A thought-provoking article on the June 18th New York Times’ Opinionator caught my eye. In Think Before You Breed, philosophy professor Christine Overall writes:
…people are still expected to provide reasons not to have children, but no reasons are required to have them. It’s assumed that if individuals do not have children it is because they are infertile, too selfish or have just not yet gotten around to it. In any case, they owe their interlocutor an explanation. On the other hand, no one says to the proud parents of a newborn, Why did you choose to have that child? What are your reasons? The choice to procreate is not regarded as needing any thought or justification.

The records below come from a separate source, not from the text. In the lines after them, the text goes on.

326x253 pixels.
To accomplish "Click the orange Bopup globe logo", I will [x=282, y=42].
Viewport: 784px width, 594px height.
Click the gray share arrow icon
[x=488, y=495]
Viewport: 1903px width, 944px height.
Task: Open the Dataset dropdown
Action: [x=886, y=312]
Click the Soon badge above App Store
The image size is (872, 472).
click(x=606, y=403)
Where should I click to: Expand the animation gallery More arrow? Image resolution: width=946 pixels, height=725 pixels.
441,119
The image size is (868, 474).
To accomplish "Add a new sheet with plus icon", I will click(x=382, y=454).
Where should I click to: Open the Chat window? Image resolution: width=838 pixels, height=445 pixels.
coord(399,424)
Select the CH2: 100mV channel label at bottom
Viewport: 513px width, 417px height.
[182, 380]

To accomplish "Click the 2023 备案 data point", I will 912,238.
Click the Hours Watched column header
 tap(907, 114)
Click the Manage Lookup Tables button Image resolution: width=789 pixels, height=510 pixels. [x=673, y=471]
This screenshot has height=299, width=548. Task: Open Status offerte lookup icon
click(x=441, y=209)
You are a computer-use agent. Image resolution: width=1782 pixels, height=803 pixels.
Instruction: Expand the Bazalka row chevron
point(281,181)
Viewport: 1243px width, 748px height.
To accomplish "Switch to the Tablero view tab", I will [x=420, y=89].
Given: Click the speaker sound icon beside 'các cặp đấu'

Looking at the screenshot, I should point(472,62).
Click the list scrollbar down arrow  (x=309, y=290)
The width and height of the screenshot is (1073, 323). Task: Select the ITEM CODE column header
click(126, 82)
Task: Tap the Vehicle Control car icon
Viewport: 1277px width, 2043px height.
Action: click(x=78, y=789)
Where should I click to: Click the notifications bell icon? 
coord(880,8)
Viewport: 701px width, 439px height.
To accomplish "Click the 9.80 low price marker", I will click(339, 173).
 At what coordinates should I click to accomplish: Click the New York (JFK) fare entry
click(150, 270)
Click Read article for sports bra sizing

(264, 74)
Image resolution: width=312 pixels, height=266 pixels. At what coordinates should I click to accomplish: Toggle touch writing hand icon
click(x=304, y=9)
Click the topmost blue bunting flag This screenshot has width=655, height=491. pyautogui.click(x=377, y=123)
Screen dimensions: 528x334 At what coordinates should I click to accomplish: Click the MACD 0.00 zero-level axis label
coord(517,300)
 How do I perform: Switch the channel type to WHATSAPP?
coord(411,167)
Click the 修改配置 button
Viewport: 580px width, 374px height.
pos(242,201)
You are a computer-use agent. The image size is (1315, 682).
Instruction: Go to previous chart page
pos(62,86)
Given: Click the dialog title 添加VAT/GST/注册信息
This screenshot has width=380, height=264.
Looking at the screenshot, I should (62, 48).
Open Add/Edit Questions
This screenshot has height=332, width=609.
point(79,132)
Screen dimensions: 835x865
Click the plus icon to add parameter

I couldn’t agree more with Dr. Overall’s conclusion that choosing whether or not to have children is the most significant ethical decision of most people’s lives. But there is one group of baby makers who do have to justify their decision to have a child, and furthermore explain the ethics of the decision. As the mother of two children conceived with donor sperm, I continue to be troubled by the judgments hurled at people like us. Last month’s New York Times headline, for example, – “In Choosing a Sperm Donor, a Roll of the Genetic Dice” spawned the predictable accusations via anonymous comments online:
If God made someone sterile, can that person at least accept it?
If you are infertile, perhaps nature is trying to tell you something.
And my personal favorite:
I just can’t see why people spend tens of thousands on fertility treatments when they could open the door to an orphan.
Infertility is caused, in large part, by disease. And it can happen to anyone. In women, it can result from endometriosis, fibroids, or hormonal imbalances, amongst other ills. Many men suffered childhood mumps (like my husband) or adult cancer, rendering them completely infertile. People who seek a solution for infertility, whether assisted reproductive technologies or donor gametes, are not playing God. At least no more than someone undergoing surgical repair of a blocked artery, or chemotherapy in an attempt to destroy cancer cells. Most people with a treatable disease would be astounded by any suggestion to forgo medical intervention and accept what nature, or God, is telling them. In the United States people eat themselves into various states of disease and then expect to receive surgery to help alleviate self-induced health conditions. Infertile people, on the other hand, and especially those who use a donor, are expected to justify their choice as soon as any medical intervention is required to obtain pregnancy.
My husband and I did not choose infertility. We just chose to do something about it. We could have pursued adoption, but instead we sought to create a family using donor sperm. Are we selfish? Yes, but no more than anyone having a baby. Ease of conception should not be the leading entitlement for pregnancy over adoption. That’s like saying that people with celiac disease or other gastric disorders have less of a right to eat food than people with normally functioning digestive tracts. Infertile people should not be held more accountable for children in need of a family than fertile people, simply because we cannot conceive effortlessly. I am aware that many people adopt after having their own child or children, and I’m very glad those people exist. But, as Dr. Overall points out, few people challenge the legitimacy of those would-be parents to create a biological family first.
No one judges me for purchasing new kitchen appliances. Yet, no sooner do I funnel resources toward any aspect of assisted reproductive technology then I transform into an uncaring narcissist who ought to be thinking more about orphaned children. Yes, the money we spent to become pregnant could have been put toward the cost of adopting a child. So could the money that anyone spends on a new car, a new patio, or a family trip to Disney World. I applaud people who adopt when it’s the right decision for them, whether initiated by infertility or not. But I refuse to be vilified for spending money on donor sperm and IVF, any more than a fertile couple should be vilified for having their “own” baby and then buying a new minivan.